US Residents’ Preferences for Sharing of Electronic Health Record and Genetic Information: A Discrete Choice Experiment

Objectives: The aim to this study was to assess preferences for sharing of electronic health record (EHR) and genetic information separately and to examine whether there are different preferences for sharing these 2 types of information. Methods: Using a population-based, nationally representative survey of the United States, we conducted a discrete choice experiment in which half of the subjects (N = 790) responded to questions about sharing of genetic information and the other half (N = 751) to questions about sharing of EHR information. Conditional logistic regression models assessed relative preferences across attribute levels of where patients learn about health information sharing, whether shared data are deidentified, whether data are commercialized, how long biospecimens are kept, and what the purpose of sharing the information is.
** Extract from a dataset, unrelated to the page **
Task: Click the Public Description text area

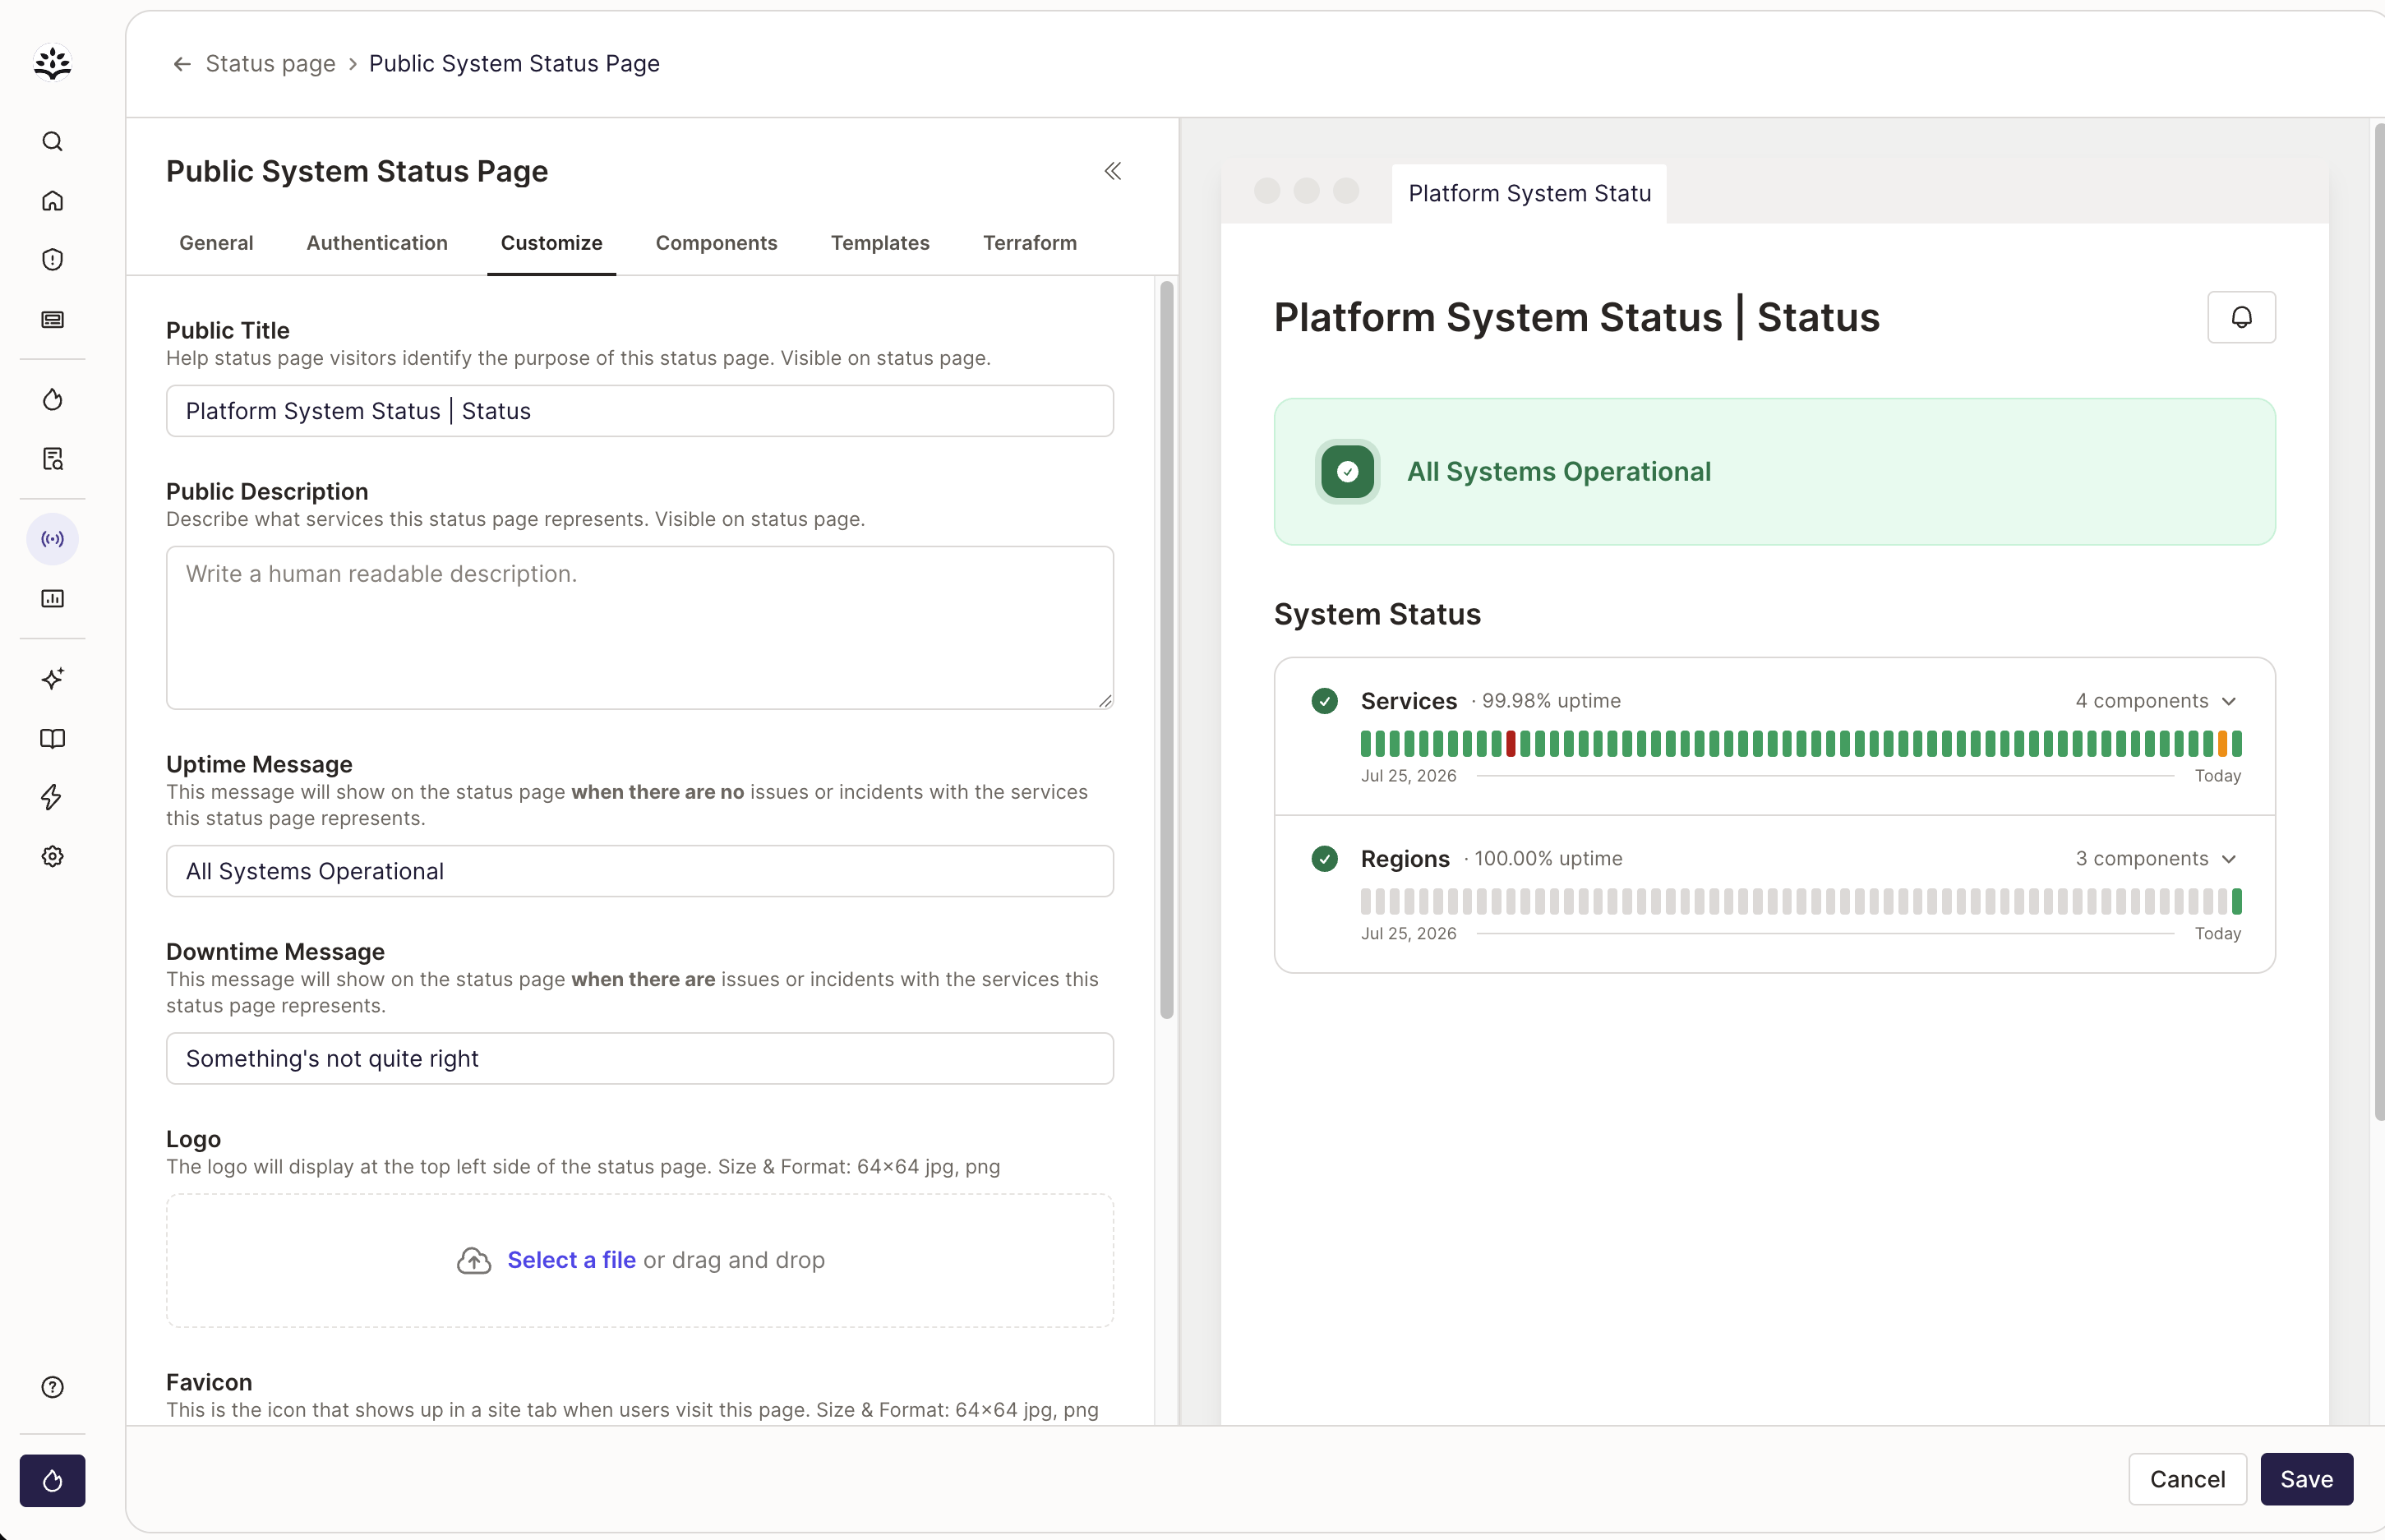Action: pyautogui.click(x=639, y=628)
Results: Individuals had strong preferences to share deidentified (vs identified) data (odds ratio [OR] 3.26, 95% confidence interval 2.68-3.96) and to be able to opt out of sharing information with commercial companies (OR 4.26, 95% confidence interval 3.42-5.30). There were no significant differences regarding how long biospecimens are kept or why the data are being shared. Individuals had a stronger preference for opting out of sharing genetic (OR 4.26) versus EHR information (OR 2.64) (P = .002). Conclusions: Hospital systems and regulatory bodies should consider patient preferences for sharing of personal medical records or genetic information. For both genetic and EHR information, patients strongly prefer their data to be deidentified and to have the choice to opt out of sharing information with commercial companies.